- Exercise prompt -
Write the records out again, exactly as they stand below.

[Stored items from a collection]

===

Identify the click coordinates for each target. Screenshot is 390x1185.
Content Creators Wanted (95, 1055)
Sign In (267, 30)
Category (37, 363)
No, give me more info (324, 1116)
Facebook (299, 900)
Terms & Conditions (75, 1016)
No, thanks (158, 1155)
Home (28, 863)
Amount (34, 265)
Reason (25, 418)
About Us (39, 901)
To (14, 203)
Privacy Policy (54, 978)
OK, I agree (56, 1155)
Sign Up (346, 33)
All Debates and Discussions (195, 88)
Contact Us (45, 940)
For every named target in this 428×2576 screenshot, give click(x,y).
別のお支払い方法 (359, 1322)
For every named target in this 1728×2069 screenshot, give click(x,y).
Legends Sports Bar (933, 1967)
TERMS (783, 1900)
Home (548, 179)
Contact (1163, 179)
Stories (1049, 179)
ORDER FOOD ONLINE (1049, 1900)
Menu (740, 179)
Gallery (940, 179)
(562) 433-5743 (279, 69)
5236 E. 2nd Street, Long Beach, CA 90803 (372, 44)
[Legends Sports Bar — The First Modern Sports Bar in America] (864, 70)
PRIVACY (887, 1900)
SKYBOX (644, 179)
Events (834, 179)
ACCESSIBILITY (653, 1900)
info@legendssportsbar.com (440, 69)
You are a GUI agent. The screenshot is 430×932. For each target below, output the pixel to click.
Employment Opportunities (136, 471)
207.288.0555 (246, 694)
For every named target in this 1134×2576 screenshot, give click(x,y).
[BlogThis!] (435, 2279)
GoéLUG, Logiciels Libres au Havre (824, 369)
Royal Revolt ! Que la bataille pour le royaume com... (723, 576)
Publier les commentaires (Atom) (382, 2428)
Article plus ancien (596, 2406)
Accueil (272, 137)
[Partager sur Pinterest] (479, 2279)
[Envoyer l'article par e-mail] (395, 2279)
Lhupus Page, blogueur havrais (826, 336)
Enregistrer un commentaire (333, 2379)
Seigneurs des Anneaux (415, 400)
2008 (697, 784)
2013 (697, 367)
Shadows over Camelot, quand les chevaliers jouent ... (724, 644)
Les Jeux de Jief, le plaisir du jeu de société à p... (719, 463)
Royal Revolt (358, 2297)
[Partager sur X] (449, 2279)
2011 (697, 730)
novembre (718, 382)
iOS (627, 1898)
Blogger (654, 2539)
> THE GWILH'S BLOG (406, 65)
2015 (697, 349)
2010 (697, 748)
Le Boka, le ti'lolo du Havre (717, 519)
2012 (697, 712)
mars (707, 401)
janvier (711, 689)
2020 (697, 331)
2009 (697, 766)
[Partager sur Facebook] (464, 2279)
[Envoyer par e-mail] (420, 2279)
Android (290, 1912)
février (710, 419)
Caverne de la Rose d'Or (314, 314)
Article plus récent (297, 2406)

===

- Answer to this exercise -
Identify the click coordinates for each target. Screenshot is 390x1185.
Content Creators Wanted (95, 1055)
Sign In (267, 30)
Category (37, 363)
No, give me more info (324, 1116)
Facebook (299, 900)
Terms & Conditions (75, 1016)
No, thanks (158, 1155)
Home (28, 863)
Amount (34, 265)
Reason (25, 418)
About Us (39, 901)
To (14, 203)
Privacy Policy (54, 978)
OK, I agree (56, 1155)
Sign Up (346, 33)
All Debates and Discussions (195, 88)
Contact Us (45, 940)
For every named target in this 428×2576 screenshot, give click(x,y).
別のお支払い方法 (359, 1322)
For every named target in this 1728×2069 screenshot, give click(x,y).
Legends Sports Bar (933, 1967)
TERMS (783, 1900)
Home (548, 179)
Contact (1163, 179)
Stories (1049, 179)
ORDER FOOD ONLINE (1049, 1900)
Menu (740, 179)
Gallery (940, 179)
(562) 433-5743 (279, 69)
5236 E. 2nd Street, Long Beach, CA 90803 (372, 44)
[Legends Sports Bar — The First Modern Sports Bar in America] (864, 70)
PRIVACY (887, 1900)
SKYBOX (644, 179)
Events (834, 179)
ACCESSIBILITY (653, 1900)
info@legendssportsbar.com (440, 69)
You are a GUI agent. The screenshot is 430×932. For each target below, output the pixel to click.
Employment Opportunities (136, 471)
207.288.0555 (246, 694)
For every named target in this 1134×2576 screenshot, give click(x,y).
[BlogThis!] (435, 2279)
GoéLUG, Logiciels Libres au Havre (824, 369)
Royal Revolt ! Que la bataille pour le royaume com... (723, 576)
Publier les commentaires (Atom) (382, 2428)
Article plus ancien (596, 2406)
Accueil (272, 137)
[Partager sur Pinterest] (479, 2279)
[Envoyer l'article par e-mail] (395, 2279)
Lhupus Page, blogueur havrais (826, 336)
Enregistrer un commentaire (333, 2379)
Seigneurs des Anneaux (415, 400)
2008 (697, 784)
2013 (697, 367)
Shadows over Camelot, quand les chevaliers jouent ... (724, 644)
Les Jeux de Jief, le plaisir du jeu de société à p... (719, 463)
Royal Revolt (358, 2297)
[Partager sur X] (449, 2279)
2011 (697, 730)
novembre (718, 382)
iOS (627, 1898)
Blogger (654, 2539)
> THE GWILH'S BLOG (406, 65)
2015 (697, 349)
2010 (697, 748)
Le Boka, le ti'lolo du Havre (717, 519)
2012 (697, 712)
mars (707, 401)
janvier (711, 689)
2020 (697, 331)
2009 (697, 766)
[Partager sur Facebook] (464, 2279)
[Envoyer par e-mail] (420, 2279)
Android (290, 1912)
février (710, 419)
Caverne de la Rose d'Or (314, 314)
Article plus récent (297, 2406)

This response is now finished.